Monday, September 27, 2010

Smokers, Schedules and Grand Adventures

[Tales from the CART moment of the day]

While I was sitting on the botany sign today, waiting for the CART bus, a large lady in bright pink sat down beside me. She had just come out of the phone booth where she was yelling expletives at a friend of hers and was mumbling to herself. She pulled out a pack of cigarettes.

Turning to look at me, she asked, "Does smoke bother you?"

I was so surprised that someone was showing the courtesy to ask me that in the first place, I mumbled a lame half-yes half-no answer while gesturing incomprehensibly.

She then proceeded to tell me she'd switch places with me if the smoke blew my way. It did. We switched places.

The End.

---

Isn't it funny how our hearts long for adventure at the same time schedules bring us comfort? It's an interesting balance -- an intricate arrangement of desires in conflict with one another.

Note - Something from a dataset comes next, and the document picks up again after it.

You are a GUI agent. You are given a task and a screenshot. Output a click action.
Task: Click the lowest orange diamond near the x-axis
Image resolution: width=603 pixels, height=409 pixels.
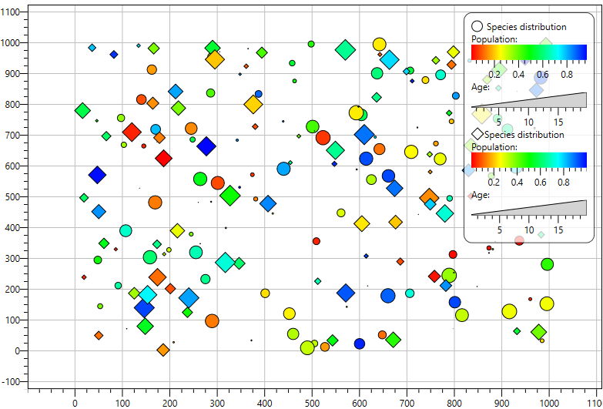coord(163,350)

I'll use myself for example, as I am the person I'm most familiar with. I like schedules. I get things done when I have a schedule. They are also the things that kill me most easily, that I will submit myself in slavery to the moment I feel like life is slipping out of my hands. Ironically, I do that so I can gain control (though it never works).

However, everything in me also longs for adventure. Every since I was young, I've dreamt of seeing things grand and far away and strange. Curiosity still overwhelms me from time to time and gets me into trouble. Surprises comprise some of my fondest memories, and challenges light the fire in my heart that makes me think and write as passionately as I do. I want to see the world, in whatever context God has for Chris and me.

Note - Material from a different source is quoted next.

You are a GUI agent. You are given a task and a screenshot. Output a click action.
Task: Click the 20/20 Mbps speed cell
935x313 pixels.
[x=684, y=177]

Lately, God is teaching me a lot about how to embrace both organization and spontaneity. He is instructing me in how to hold my schedule with an open hand, and take up the opportunity for various types of "adventures" when he sends them my way. Already, I see my joy blossoming in the midst of it, and life bursting with color in a new way before my eyes. It's a deep pleasure to get things done well without giving myself an ulcer in the process, and to know at the same time that I have the freedom to put reading and writing aside to take a walk with my husband, burn a napkin on the sidewalk (don't ask) or sketch out a picture of a Wheel of Time character for the sheer fun of it.

It's great, kids. Anyhow, I'm ending this abruptly because the adventure of REM sleep and the schedule of bedtime is calling my name, and when both adventure and the schedule call, I answer.

Friday, September 24, 2010

Contemplations of a Young Wife, Thirteenth Part

Thirteenth part?! Did you know that most elevators (and therefore, buildings), do not have a thirteenth floor due to the superstition that the number is unlucky? Do not worry, dear reader. This post is not unlucky, because "in my experience, there's no such thing as luck" (name that quote and win the prize of perpetual awesomeness!).

Ahem. Sorry about the random introductory paragraph. Streams of consciousness should cease to surprise you by now, though, coming from me.

I love my husband with all of my heart. He takes such good care of me. I have learned, however, that no matter how well Chris does at "husbanding," marriage can't fix the hurts in my heart.

I have always harbored insecurities about my self-worth. Specifically, I have trouble believing I am beautiful, and that love is truly unconditional.

Before I even started dating, I expected that having a man utterly committed to me would take care of my issues. All I needed were those dear compliments and that flattering pursuit to let me know that I was worth fighting for -- then everything would be okay.

Here's the catch: for a short time, it was true. I felt okay. The thrill of being chased provided me with an emotional high that made me forget my self-doubts. After the dating "honeymoon period" ended -- a sixth- month period, some say -- I discovered that I was floundering in my insecurities alone...again!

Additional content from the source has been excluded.